* _Consigne écrite 1_
Pour chacune des affirmations suivantes sur l'extrait ci-dessous, indiquez si elle concorde avec celui-ci en répondant par oui ou par non, puis citez textuellement les mots décisifs. (a) Le roman Un Divorce parut en feuilleton dans le Journal des Débats en 1870. (b) La Revue des Deux-Mondes publia La Vocation de Louise en 1872. (c) Après la mort du Comte d'Aure, la mère et la fille s'installèrent à Paris, avenue Duquesne.

---+---

Le premier roman de Th. Bentzon : Un Divorce, eut une destinée particulière. À cause de l’idée qu’elle voulait développer, elle en avait placé l’action en Allemagne, le divorce n’existant pas alors en France. Le livre touchait si juste qu’il put être réédité vingt ans plus tard, quand le changement de nos lois lui eut donné chez nous une triste actualité. Accepté par le Journal des Débats en 1870, la guerre vint arrêter sa publication en feuilleton, mais sa valeur avait paru telle, que les Débats le donnèrent à la fin de 1871, malgré la difficulté d’offrir à ce moment au public une étude de la société germanique. Ce roman attira l’attention du fondateur de la Revue des Deux-Mondes, qui en 1872 publia La Vocation de Louise. Depuis, le nom de Th. Bentzon, vite remarqué des lecteurs, figura fréquemment aux sommaires de la Revue, et cela pendant près de trente-cinq ans.

Le Comte d’Aure était mort en 1866, confiant dans l’avenir qu’il avait aidé sa fille adoptive à se préparer. George Sand écrivait à la jeune femme : « Travaillez !… L’ami qui vous aimait tant et vous voit toujours vous en tiendra compte. » Et aux heures inévitables de découragement, elle lui disait avec sagesse : « Surmontez les larmes et la crainte de la destinée. Nous nous la faisons tous à nous-mêmes, la destinée, non pas entièrement ; il y a la part de Dieu qui permet que nous soyons frappés dans nos plus chères affections ; il y a la part du monde et de ses événements, qui ne nous sont pas toujours favorables. Mais il y a aussi notre part, celle de notre volonté et de nos vertus, qui est la plus forte, parce qu’elle conjure et transforme les dispositions du monde autour de nous et parce qu’elle appelle sur nous l’aide de Dieu. »

Ces conseils répondaient à la nature énergique de Thérèse qui continuait, sans se lasser, des tentatives déjà encouragées par quelques succès. De plus en plus, elle voulait devoir à son talent les satisfactions et l’indépendance de sa vie. Après la mort du Comte d’Aure, la mère et la fille étaient venues s’installer à Paris, dans un appartement de l’avenue Duquesne, où elles vécurent une idéale existence d’union et de tendresse. Tous ceux qui ont eu le privilège de connaître Mme d’Aure ne peuvent louer assez sa bonté intelligente et calme, sa noblesse d’âme, la sollicitude continuelle dont elle enveloppait sa fille, et défendait contre les importuns ses heures de travail, prenant pour elle tous les tracas d’intérieur.

---+---

* _Consigne écrite 2_
Transcrivez à l'identique, dans les enregistrements, le passage allant de la ligne qui contient « globe privacy icon » jusqu'à la ligne qui contient « point(88,730) », ces deux lignes comprises.

* _Données de l'exercice_
---+---

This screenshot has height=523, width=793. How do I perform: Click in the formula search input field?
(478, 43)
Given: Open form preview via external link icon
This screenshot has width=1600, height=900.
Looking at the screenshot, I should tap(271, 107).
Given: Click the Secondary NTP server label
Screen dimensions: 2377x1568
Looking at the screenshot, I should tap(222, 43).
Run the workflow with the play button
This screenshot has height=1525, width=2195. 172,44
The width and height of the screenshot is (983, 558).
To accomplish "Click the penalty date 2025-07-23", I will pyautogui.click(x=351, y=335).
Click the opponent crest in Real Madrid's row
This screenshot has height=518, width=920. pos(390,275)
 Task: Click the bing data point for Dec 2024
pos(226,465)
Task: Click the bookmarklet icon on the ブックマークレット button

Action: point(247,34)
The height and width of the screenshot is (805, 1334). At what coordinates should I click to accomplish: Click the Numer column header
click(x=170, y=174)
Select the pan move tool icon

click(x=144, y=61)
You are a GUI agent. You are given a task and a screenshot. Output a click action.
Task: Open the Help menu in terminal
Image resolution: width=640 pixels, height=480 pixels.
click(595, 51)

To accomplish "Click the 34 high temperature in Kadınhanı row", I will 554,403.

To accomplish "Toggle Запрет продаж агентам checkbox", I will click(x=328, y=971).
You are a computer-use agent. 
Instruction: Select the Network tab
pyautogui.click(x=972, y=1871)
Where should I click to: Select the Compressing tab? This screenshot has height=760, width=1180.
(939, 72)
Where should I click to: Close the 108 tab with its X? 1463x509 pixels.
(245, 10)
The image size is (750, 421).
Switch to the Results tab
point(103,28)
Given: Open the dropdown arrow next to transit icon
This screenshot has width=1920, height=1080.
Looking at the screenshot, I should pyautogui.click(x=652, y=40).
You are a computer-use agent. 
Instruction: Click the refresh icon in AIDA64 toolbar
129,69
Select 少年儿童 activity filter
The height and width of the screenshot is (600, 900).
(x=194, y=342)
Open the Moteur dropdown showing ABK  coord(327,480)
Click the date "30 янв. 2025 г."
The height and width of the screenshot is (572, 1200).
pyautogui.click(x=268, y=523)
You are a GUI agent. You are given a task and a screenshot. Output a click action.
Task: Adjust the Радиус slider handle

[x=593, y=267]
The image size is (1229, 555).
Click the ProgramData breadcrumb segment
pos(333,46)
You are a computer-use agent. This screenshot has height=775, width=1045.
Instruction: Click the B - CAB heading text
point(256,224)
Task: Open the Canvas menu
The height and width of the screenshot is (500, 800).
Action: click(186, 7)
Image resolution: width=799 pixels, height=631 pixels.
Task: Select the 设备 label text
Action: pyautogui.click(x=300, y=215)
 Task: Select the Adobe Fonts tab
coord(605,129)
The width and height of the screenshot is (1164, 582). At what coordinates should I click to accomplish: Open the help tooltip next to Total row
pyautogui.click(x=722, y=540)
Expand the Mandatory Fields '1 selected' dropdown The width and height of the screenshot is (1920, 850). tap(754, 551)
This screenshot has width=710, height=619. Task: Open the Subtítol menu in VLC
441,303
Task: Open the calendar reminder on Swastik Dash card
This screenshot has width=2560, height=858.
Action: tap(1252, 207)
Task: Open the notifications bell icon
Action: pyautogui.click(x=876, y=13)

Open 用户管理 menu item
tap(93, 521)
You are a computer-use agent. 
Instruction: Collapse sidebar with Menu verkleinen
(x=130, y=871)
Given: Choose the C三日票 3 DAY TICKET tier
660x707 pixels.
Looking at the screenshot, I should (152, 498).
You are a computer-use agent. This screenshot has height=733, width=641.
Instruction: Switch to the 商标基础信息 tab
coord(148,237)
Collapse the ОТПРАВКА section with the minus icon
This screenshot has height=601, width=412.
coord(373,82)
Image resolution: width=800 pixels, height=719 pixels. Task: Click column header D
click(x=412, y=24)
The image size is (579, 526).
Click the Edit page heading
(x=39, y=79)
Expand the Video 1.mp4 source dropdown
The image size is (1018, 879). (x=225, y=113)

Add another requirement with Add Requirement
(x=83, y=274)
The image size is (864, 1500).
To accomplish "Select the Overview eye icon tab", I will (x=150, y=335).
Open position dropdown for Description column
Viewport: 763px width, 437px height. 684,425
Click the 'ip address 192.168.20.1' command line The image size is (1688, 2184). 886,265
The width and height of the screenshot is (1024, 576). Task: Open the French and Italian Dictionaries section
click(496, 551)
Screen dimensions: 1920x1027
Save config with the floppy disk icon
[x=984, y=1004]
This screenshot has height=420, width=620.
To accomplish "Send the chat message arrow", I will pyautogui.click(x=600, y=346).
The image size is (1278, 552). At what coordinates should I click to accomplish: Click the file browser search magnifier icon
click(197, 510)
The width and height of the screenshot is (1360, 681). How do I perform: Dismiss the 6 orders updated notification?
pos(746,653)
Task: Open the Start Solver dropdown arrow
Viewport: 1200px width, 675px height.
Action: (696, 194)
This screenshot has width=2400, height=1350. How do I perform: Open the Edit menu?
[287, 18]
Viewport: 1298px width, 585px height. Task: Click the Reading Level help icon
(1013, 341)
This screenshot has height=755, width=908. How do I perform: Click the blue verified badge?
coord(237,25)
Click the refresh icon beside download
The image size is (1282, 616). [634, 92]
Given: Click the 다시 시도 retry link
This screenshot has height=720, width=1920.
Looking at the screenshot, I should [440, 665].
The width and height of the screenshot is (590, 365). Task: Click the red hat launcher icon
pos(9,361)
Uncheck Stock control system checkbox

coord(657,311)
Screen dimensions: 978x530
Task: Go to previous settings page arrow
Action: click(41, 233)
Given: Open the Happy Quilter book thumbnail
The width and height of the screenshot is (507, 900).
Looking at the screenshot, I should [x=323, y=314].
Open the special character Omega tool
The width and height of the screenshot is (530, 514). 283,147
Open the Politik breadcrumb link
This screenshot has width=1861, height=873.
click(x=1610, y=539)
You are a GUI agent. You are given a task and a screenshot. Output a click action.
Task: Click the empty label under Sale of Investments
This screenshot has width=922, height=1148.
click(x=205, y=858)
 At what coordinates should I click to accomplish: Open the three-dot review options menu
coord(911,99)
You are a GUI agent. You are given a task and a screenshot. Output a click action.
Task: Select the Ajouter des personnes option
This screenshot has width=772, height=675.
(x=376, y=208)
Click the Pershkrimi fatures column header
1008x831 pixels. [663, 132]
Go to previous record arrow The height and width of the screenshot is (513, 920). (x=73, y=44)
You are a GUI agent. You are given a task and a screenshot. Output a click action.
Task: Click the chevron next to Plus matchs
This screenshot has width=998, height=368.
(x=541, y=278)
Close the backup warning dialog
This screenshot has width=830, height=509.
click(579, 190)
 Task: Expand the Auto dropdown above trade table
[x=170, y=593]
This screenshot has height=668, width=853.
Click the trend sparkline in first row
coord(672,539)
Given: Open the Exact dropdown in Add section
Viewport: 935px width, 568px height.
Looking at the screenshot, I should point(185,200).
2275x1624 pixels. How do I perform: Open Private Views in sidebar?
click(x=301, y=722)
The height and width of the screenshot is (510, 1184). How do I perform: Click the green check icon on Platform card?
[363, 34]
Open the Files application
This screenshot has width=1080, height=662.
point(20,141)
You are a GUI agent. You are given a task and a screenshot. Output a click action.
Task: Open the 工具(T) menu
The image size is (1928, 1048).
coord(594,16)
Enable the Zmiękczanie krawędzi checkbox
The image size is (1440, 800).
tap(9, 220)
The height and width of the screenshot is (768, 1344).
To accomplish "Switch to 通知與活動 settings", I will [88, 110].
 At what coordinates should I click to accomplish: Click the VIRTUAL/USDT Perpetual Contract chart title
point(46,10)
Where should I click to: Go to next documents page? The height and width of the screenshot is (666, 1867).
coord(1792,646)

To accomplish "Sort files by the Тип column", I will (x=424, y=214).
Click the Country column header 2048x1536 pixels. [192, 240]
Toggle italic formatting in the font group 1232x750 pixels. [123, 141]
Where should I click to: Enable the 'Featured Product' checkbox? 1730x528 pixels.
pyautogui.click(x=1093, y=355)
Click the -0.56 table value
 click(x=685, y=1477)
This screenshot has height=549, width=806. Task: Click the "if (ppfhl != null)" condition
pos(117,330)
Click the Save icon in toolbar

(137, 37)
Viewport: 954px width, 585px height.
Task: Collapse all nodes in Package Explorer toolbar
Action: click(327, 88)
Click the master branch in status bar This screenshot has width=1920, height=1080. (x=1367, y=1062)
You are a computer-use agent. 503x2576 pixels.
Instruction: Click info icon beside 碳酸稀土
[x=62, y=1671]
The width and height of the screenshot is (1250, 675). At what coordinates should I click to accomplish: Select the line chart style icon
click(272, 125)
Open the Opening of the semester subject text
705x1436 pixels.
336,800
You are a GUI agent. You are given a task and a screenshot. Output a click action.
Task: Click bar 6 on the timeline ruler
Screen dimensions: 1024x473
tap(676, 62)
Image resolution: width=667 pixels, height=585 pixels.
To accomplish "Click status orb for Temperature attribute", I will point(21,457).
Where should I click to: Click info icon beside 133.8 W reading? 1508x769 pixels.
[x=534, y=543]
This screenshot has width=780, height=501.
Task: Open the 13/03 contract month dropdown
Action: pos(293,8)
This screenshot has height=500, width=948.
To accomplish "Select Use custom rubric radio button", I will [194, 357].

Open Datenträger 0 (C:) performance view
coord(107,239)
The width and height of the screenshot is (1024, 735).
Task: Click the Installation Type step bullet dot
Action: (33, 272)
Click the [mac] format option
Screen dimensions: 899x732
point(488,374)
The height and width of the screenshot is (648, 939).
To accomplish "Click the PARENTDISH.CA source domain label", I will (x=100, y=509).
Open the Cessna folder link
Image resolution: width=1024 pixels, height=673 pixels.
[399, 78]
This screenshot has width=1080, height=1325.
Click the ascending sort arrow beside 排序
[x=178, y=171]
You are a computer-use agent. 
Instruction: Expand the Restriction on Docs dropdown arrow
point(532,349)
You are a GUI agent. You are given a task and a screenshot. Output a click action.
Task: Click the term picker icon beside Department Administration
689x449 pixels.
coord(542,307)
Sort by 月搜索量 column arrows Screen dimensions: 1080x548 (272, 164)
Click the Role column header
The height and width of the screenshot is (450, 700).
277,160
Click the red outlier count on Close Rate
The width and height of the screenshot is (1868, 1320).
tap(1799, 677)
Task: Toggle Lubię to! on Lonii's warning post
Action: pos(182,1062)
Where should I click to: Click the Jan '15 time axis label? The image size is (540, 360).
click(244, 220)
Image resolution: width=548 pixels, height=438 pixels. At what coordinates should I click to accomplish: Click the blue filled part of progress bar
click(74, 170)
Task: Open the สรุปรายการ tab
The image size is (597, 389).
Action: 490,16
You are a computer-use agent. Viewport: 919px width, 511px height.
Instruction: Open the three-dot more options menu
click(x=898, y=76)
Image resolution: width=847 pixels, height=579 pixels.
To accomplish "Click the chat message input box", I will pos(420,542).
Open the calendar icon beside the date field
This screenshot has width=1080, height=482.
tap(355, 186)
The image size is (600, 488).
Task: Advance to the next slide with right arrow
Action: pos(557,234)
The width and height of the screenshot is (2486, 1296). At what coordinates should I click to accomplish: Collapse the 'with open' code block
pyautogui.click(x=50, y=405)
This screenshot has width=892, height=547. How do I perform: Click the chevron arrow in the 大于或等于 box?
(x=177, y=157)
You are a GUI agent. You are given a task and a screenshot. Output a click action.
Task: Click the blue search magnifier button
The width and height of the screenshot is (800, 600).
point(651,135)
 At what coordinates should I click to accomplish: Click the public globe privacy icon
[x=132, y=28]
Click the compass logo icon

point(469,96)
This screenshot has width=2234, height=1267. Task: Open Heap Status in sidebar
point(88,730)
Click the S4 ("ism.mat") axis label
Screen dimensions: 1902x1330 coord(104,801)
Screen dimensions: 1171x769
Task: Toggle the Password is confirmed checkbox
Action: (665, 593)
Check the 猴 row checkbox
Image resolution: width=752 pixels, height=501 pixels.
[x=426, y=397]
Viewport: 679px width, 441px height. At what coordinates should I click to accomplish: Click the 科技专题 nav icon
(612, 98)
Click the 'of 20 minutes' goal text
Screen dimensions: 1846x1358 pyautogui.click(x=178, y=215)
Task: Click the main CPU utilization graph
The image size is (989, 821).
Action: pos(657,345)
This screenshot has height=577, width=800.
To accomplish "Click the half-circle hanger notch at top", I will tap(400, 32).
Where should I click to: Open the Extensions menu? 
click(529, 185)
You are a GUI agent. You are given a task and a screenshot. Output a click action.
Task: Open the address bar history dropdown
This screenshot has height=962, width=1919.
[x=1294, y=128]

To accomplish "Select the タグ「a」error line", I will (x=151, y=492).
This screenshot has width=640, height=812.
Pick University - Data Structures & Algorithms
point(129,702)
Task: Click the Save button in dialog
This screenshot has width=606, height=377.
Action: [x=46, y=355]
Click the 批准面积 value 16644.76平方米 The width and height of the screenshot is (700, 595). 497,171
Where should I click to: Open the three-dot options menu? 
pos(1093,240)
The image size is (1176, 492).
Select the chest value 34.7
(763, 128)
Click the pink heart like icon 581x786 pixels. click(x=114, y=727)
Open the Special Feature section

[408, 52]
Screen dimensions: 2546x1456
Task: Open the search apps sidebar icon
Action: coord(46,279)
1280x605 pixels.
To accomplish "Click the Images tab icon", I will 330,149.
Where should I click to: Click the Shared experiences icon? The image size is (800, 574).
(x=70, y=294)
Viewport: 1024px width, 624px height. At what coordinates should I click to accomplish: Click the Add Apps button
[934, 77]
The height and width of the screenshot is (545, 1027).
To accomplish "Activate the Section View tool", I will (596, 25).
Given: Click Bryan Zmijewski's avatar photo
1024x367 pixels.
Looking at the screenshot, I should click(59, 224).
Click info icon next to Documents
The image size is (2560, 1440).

---+---

* _Corrigé complet 1_
(a) Non : « la guerre vint arrêter sa publication en feuilleton, mais sa valeur avait paru telle, que les Débats le donnèrent à la fin de 1871 »
(b) Oui : « Ce roman attira l’attention du fondateur de la Revue des Deux-Mondes, qui en 1872 publia La Vocation de Louise. »
(c) Oui : « Après la mort du Comte d’Aure, la mère et la fille étaient venues s’installer à Paris, dans un appartement de l’avenue Duquesne »

* _Corrigé complet 2_
 At what coordinates should I click to accomplish: Click the public globe privacy icon
[x=132, y=28]
Click the compass logo icon

point(469,96)
This screenshot has width=2234, height=1267. Task: Open Heap Status in sidebar
point(88,730)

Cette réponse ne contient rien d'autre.